== To do ==
Beginning with the line containing "Customize (105, 1405)" and ending with the last line of the records, set down every line exactly.

Start of Block

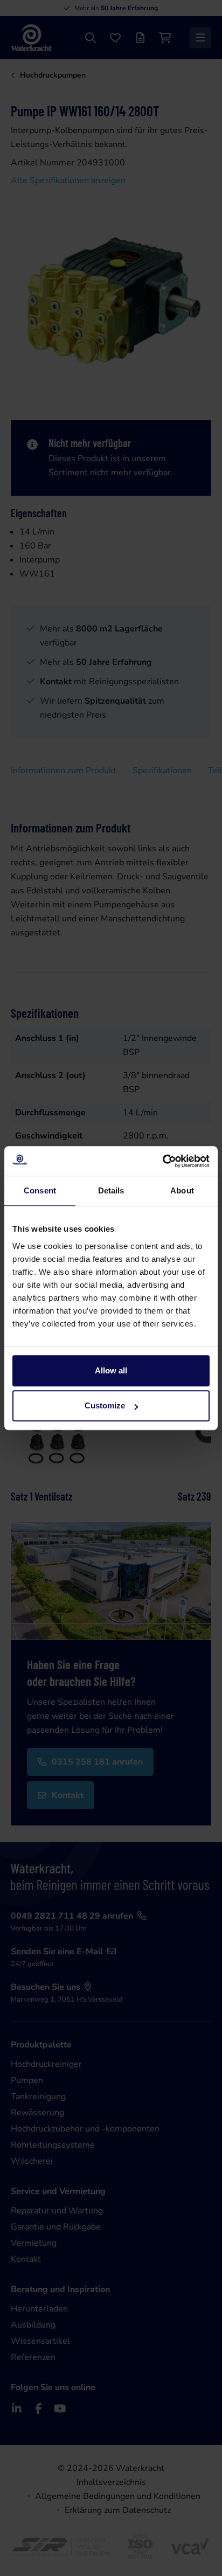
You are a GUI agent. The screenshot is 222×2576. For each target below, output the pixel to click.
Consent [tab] (40, 1190)
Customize (105, 1405)
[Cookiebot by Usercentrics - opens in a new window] (162, 1161)
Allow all (111, 1370)
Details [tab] (111, 1190)
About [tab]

End of Block

== Solution to this problem ==
Customize (105, 1405)
[Cookiebot by Usercentrics - opens in a new window] (162, 1161)
Allow all (111, 1370)
Details [tab] (111, 1190)
About [tab]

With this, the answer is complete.